Regarding Peter's request, I'm recalling now that I still used concatenated text keys in PP when joining MDX data table to SQL data table, and they seem to work fine now that the keys are not being calculated in PP.
November 5, 2010 at 4:33 am
The main advantage with PP is that you don't need to create Olap cubes. But that doesn't remove the
need to create a data warehouse.

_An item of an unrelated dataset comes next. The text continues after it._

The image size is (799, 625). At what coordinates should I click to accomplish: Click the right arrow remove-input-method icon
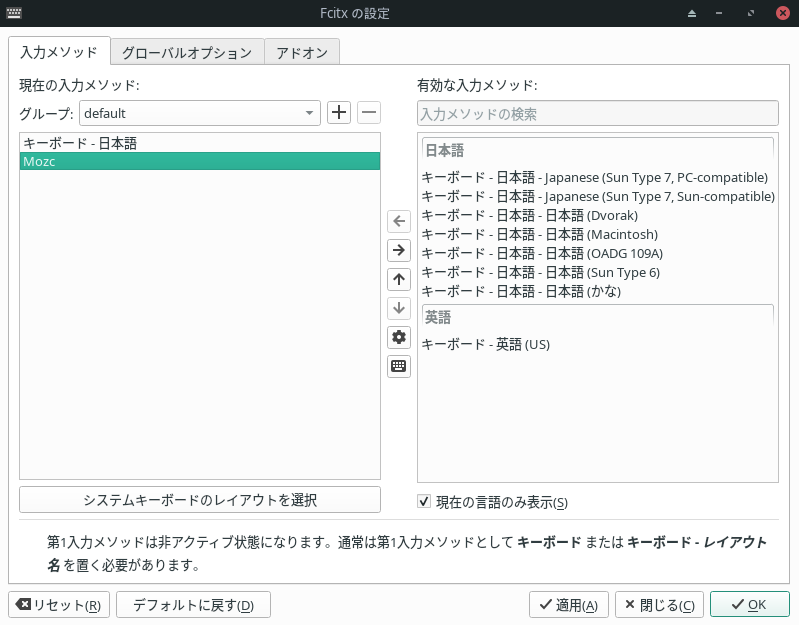point(399,250)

The ability to import data from different sources is fine but also dangerous as you cannot control the "result" of the combinated data anywhere else but in PP.
My strategy is therefore to create a data warehouse with raw data and if needed views to "export" data
to PP. Then I can create SQL-querys and compare the result with the result in PP (in the run).
I reality the problems are seldom of "technical" nature but bad data quality.
PP is a greate step by Microsoft but MS has not looked carefully enough (or they will) on competitors
like Qlikview.
//Gosta M
November 5, 2010 at 7:37 am
A good strategy, provided the people using PP understand the warehouse data thoroughly. I'm analyzing data from our financial cube, which has our "single version of the truth" numbers, so I'm restricted to the cube data for this exercise.
I also agree with your comments on QlikView - it's great when I want a rich graphic environment for ad hoc analysis. The personal edition is free, and it plays very well with SQL data warehouses. I still use it for non-cube analysis.
August 5, 2011 at 4:15 pm
Would you mind to share your vb coding experience to refresh pp data w/o sharepoint? thanks.
August 8, 2011 at 2:08 pm
I was manually refreshing PP in Excel - no VB.
August 8, 2011 at 2:10 pm
George - Thanks for your reply.
February 16, 2016 at 1:36 pm
Follow up: This issue was eliminated in later versions of PowerPivot. I'm calling it a bug.